• **Supplied records**
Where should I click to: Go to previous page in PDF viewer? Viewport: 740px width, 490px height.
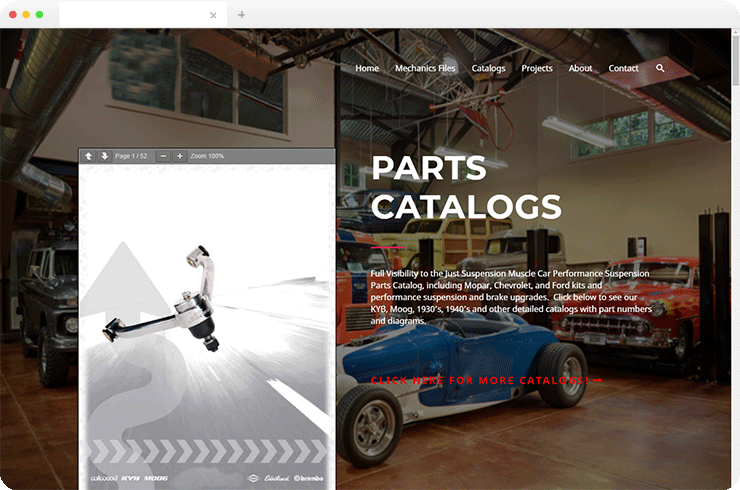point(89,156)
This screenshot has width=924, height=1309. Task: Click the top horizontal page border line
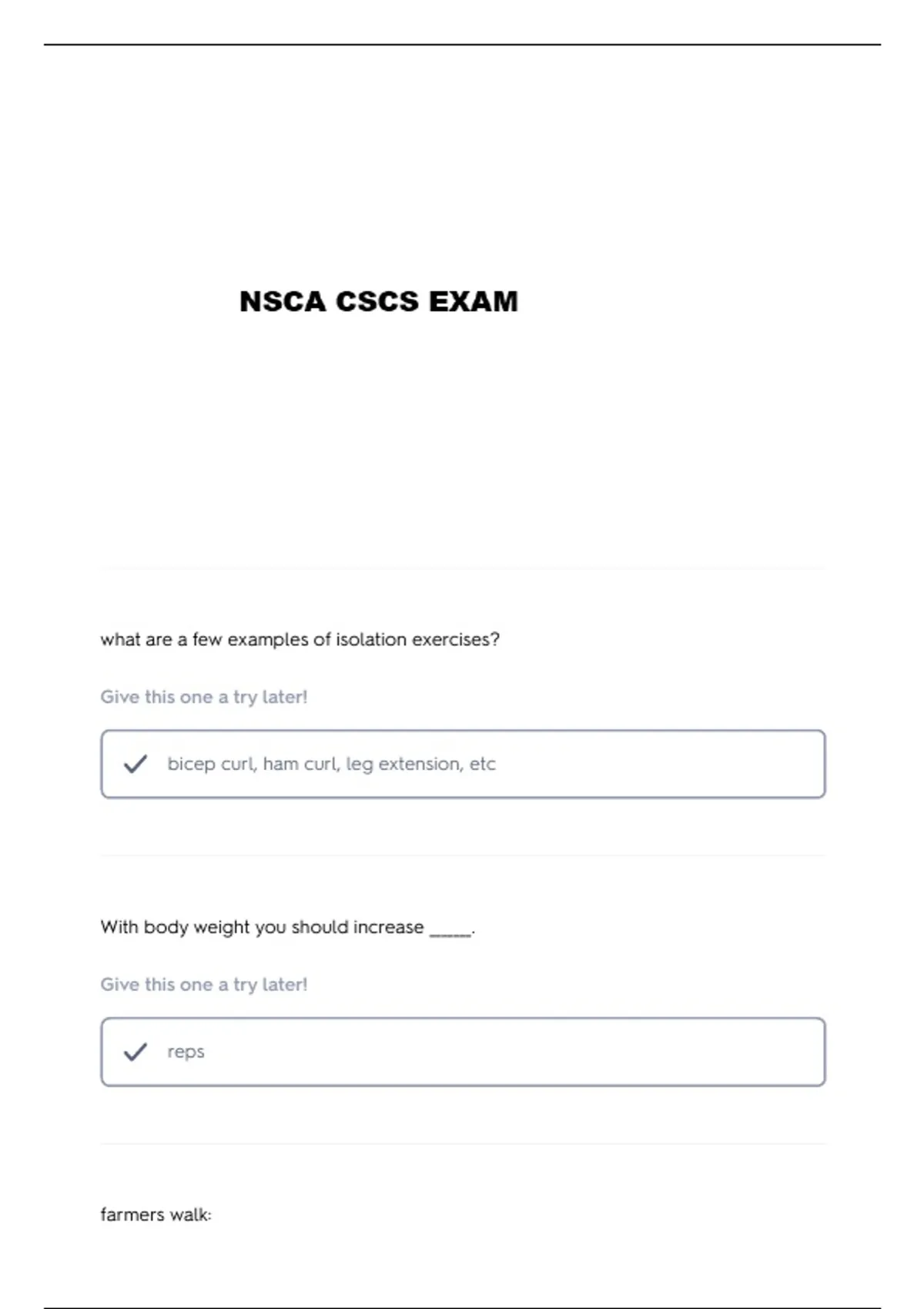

--

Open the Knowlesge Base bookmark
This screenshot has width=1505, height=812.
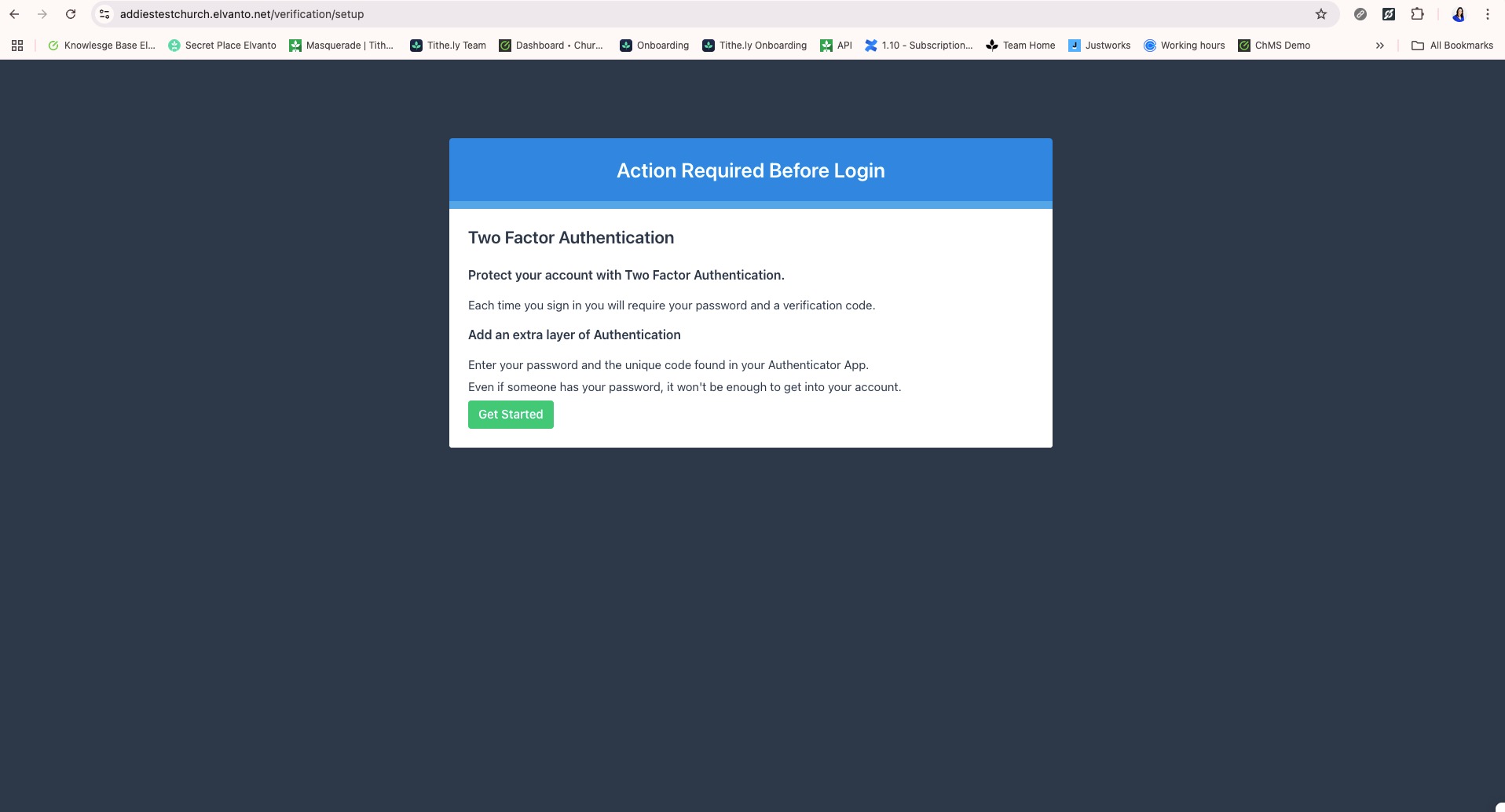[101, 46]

• **Assignment**
Of the lines above, quote exactly those from the one with "Where should I" through the one with "This screenshot has width=924, height=1309.", ends included; pictures stay out.

• **Answer for this exercise**
Where should I click to: Go to previous page in PDF viewer? Viewport: 740px width, 490px height.
point(89,156)
This screenshot has width=924, height=1309. Task: Click the top horizontal page border line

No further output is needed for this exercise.